To me, and I think to other serious script writers, what matters first is -- Can I Do It? If you can do what you need to do in one world, but can't in the other one, which one do you use? Not much of a question! The second question, which is related, is How Does It Perform? If it's slow as a dog, it's a science experiment, not software. If you can't deploy it, it's just a proof of concept, not a tool.

Ease of learning counts only for people who are meek about making an investment. Geeks are not meek! Once you've learned how to do something, ease of learning is a non-issue. I'm already doing it. It's very easy to learn since I've already learned it.
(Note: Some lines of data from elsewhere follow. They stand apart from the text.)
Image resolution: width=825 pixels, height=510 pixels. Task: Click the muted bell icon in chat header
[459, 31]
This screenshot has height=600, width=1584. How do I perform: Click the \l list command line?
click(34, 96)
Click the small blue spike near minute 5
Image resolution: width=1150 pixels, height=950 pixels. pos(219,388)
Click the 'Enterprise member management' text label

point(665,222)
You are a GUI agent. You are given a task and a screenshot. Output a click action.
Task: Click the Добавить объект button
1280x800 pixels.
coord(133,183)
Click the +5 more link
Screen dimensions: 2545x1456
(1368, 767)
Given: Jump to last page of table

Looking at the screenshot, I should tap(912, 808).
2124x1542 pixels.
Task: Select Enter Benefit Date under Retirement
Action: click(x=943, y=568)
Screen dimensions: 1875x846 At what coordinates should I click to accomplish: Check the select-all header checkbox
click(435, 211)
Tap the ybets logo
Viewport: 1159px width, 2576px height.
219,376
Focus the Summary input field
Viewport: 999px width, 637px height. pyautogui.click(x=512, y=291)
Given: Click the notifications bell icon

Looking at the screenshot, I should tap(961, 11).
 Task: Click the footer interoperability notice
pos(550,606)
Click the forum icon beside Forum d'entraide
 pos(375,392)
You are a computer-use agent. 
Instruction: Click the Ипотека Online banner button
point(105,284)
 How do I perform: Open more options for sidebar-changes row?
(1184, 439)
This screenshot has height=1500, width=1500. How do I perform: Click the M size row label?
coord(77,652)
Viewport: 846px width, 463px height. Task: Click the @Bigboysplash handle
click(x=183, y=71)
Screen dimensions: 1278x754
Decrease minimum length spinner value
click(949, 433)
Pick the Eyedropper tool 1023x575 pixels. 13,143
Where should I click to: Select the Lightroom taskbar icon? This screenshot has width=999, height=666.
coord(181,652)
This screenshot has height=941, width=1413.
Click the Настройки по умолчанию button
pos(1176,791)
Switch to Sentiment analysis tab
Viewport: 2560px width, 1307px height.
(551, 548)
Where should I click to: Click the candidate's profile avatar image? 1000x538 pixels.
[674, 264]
So -- some people will use AppleScript and some people will use Frontier. Cooool. We'll continue to make it easy for people to run AppleScript inside Frontier, and hope that more AppleScript users will accept the invitation to learn the Frontier environment. We'll do more docs, even printed ones, that serve as great reference material and have tutorials with screen shots. But the cost to play in this playground is your own time and committment. If you're willing to invest alongside us, we can play together. If you won't invest, we can't play.

Dave Winer

PS: This is the first time I've made the release of a piece of software coincide with the release of a DaveNet piece. That's why the gap in DaveNets. Software is harder than essays. You can't hurry love, the Supremes used to sing. Me too!

PPS: My deal with Marc Canter is off for now. It's just me and another programmer doing Clay Basket. Last I heard, Canter & Company are doing a super rollout of the Meet Media Band CD at the MacroMedia Developer's Conference in San Francisco at the end of the month. Tune into www.mediaband.com for info on Canter Technology's coooool stuff.

PPPS: The next direction for Clay Basket is outline-based browsing of the web. A new kind of web browser. We're diggin it! Yeah. Hmmmmm. Zoooooooom.

PPPPS: Watching TV last night -- a new ad from Apple. It's awesome! A man giving a presentation to 300 people. Sorry. I just installed a new OS. It isn't working. Someone shouts try config.sys!. Someone else says autoexec.bat! A few more taunts. A tired voice, clearly disgusted by All This says Get a Mac. (Sounds like Get a Life!) Ohhhh. I laughed then I cried. It's a beautiful ad. Even a Windows user would think so. It's nice for Mac advocates to get some wonderfully irreverent air cover from our platform vendor. Thank you.

PPPPPS: Seen in a signature file -- "Why yes, I speak Geek." ROTFL!